Let’s go back to those claims that Deep Research functions at the level of a PhD student. There are two problems with these claims. First: LLMs can’t independently produce PhD-quality work in general. Or at least, I haven’t seen evidence they can produce work anywhere near the quality or depth of work produced by the PhD students in our group. (There may be some very specific fields and research questions where LLMs are better at mimicking human outputs, but this doesn’t help me and my colleagues – and probably won’t help many other fields either.)
Which brings us on to the second problem. We don’t train PhD students so they can continually produce papers of similar quality to their first one. We help train them so they will get better, and grow as scientists. Even if AI could match early PhD-level output, having an AI ‘scientist’ who needs close supervision and guidance forever is not nearly as useful as non-scientists might assume. As I’ve written about previously, it would just create an unscalable and unmanageable team dynamic.
In recent years, I’ve repeatedly noticed advocates for AI-as-a-scientist presenting solutions that don’t really solve the problems we often face as scientists. LLMs are getting very good at certain tasks, particularly for high-training-data-but-low-variability questions like tidying code bases or writing simple functions. But this is not the same as doing science. It’s similar to the focus on exam success as reflecting ‘peak intelligence’. We don’t learn – or at least, we shouldn’t – merely to be good at exams. We do assessments as part of a learning process, to consolidate knowledge and help us reach the next step in how we eventually use that knowledge.

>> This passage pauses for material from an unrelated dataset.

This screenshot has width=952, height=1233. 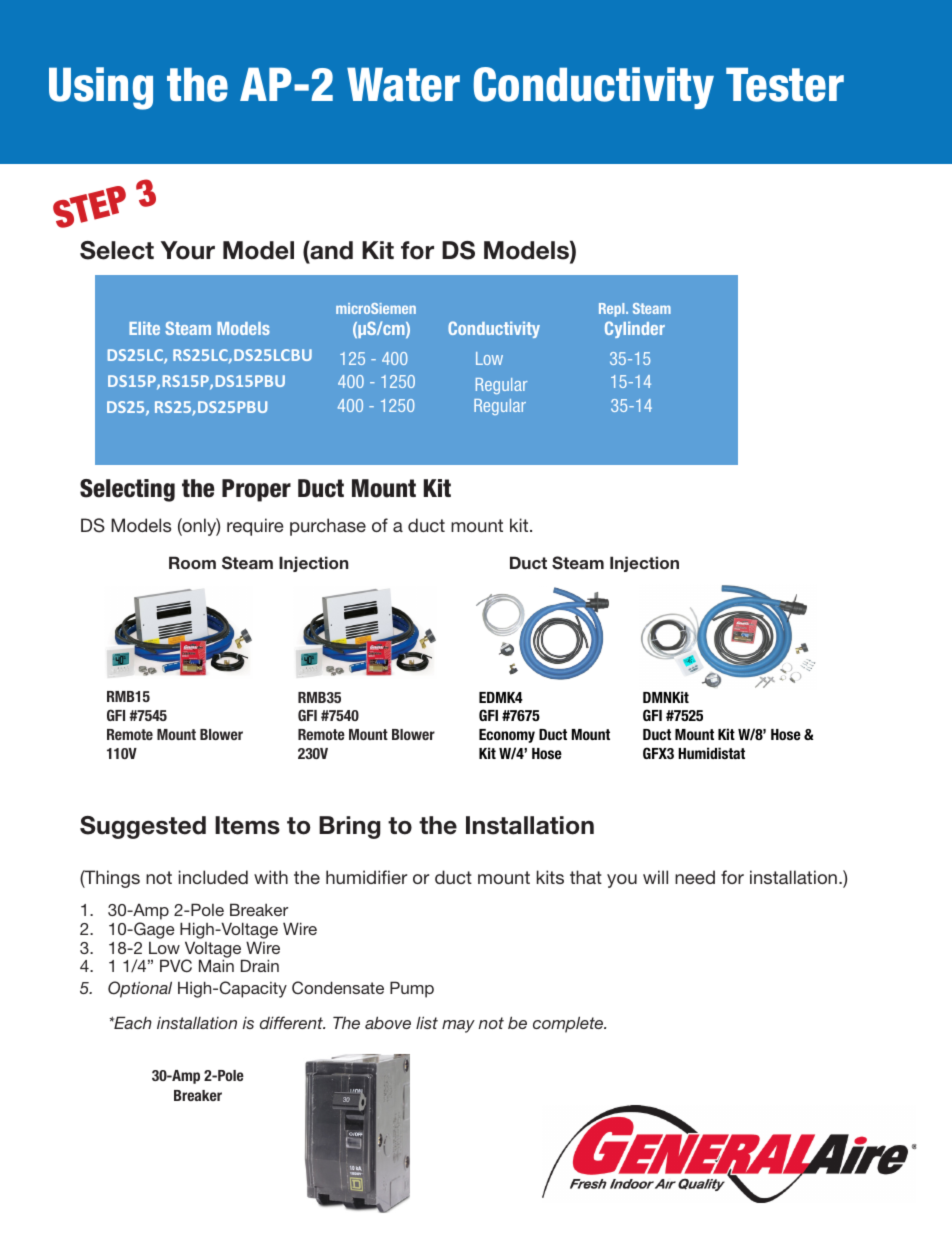 I want to click on Repl, so click(x=613, y=310).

Against this background of claims about AI scientists in the past couple of years, I’ve seen more and more PhD applications that include project proposals that have been transparently copied and pasted from ChatGPT. This is one of the dangers of telling people AI can produce quality scientific work; when objectively scored, the ChatGPT proposals I’ve seen rank among the weakest. Statements were too generic, ideas unoriginal, and references poorly chosen (and occasionally erroneous). From what I’ve seen of Deep Research versus GPT-4, the proposals would probably score a bit higher, but still not enough to get shortlisted.
If we insist on drawing human comparisons, perhaps it would be more accurate to say that current LLM-based systems are typically operating scientifically at the level of a rather lazy – and ultimately unsuccessful – PhD applicant.

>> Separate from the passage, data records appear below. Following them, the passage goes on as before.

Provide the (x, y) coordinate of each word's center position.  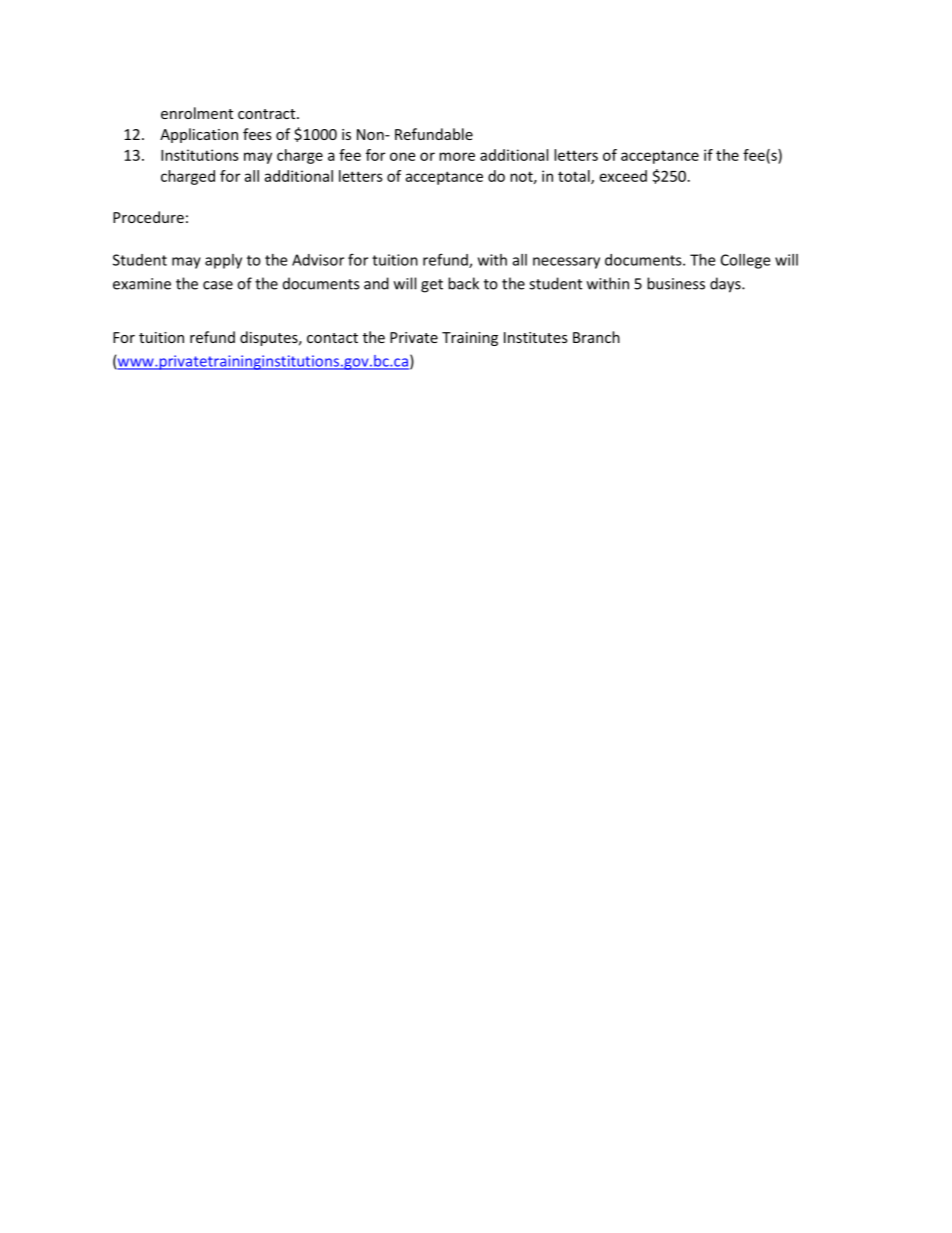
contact (332, 338)
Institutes (536, 337)
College (745, 261)
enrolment (197, 113)
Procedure (148, 217)
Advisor (318, 260)
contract (268, 114)
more (457, 156)
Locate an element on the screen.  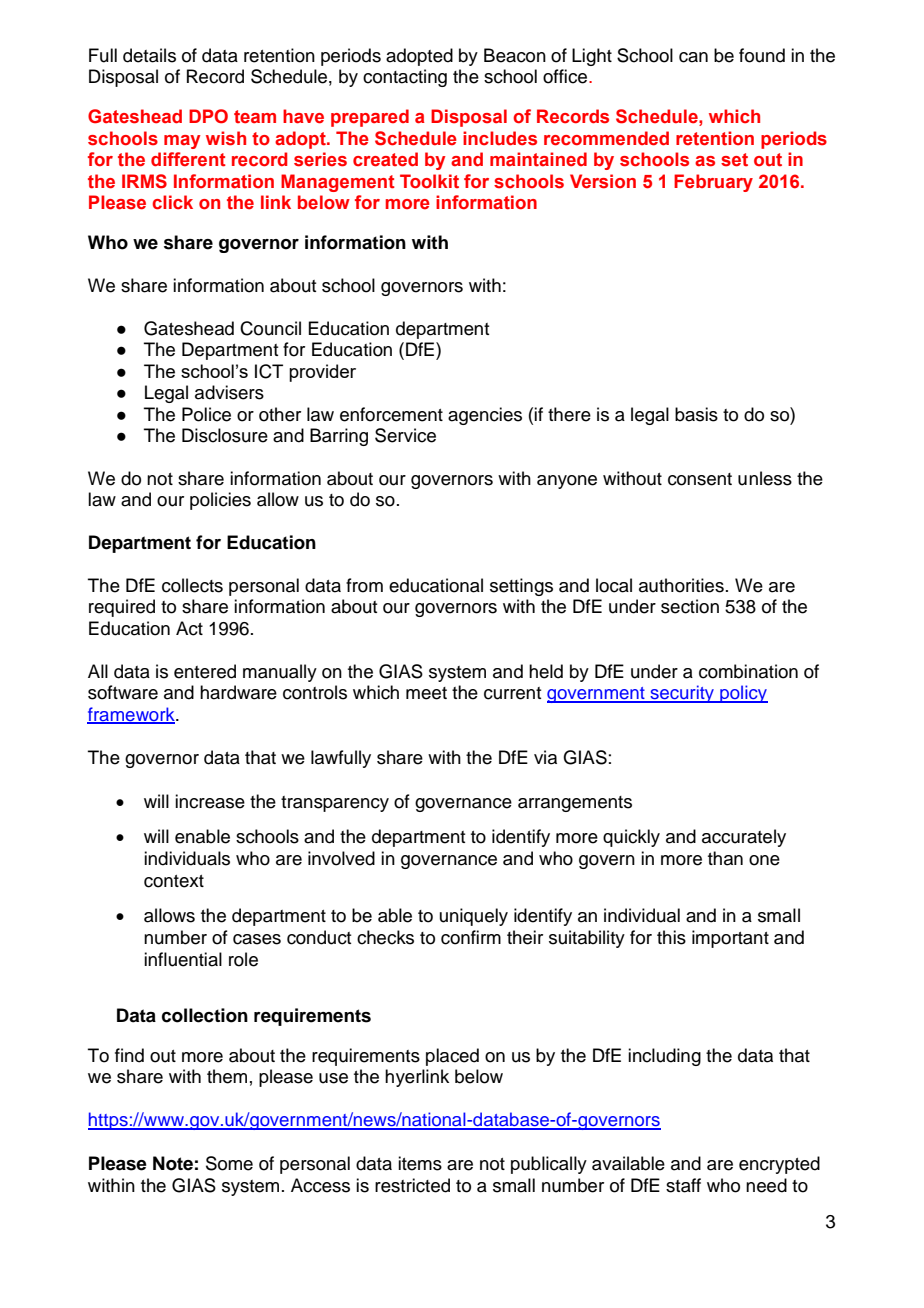
DPO is located at coordinates (208, 116).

If you’re interested in the scientific search for truth, and how AI is affecting this, my new book Proof: The Uncertain Science of Certainty is available to pre-order now.
It seems Deep Research's quality is very variable depending on domain, without any obvious pattern. See: https://open.substack.com/pub/understandingai/p/these-experts-were-stunned-by-openai?utm_source=share&utm_medium=android&r=11048
I'd suspect it's much better at narrative-style literature review than data gathering. Would be interesting to see your thoughts if you tried it next time you needed something like this (e.g. research at the start of a project to find what you should build on).
Rightly or wrongly, I think of AI a bit like 'wisdom of the crowd' since it 'scrapes' (love that word!) whatever it can find off the internet. I suppose to be really useful to you (and your PHD students) the crowd would have to be large enough and diverse enough to provide quality input for the stupid bot to summarise (albeit in nicely written prose). If you are already working creatively on solving these problems perhaps there just arent yet enough resolved 'partial' solutions to feed the machine.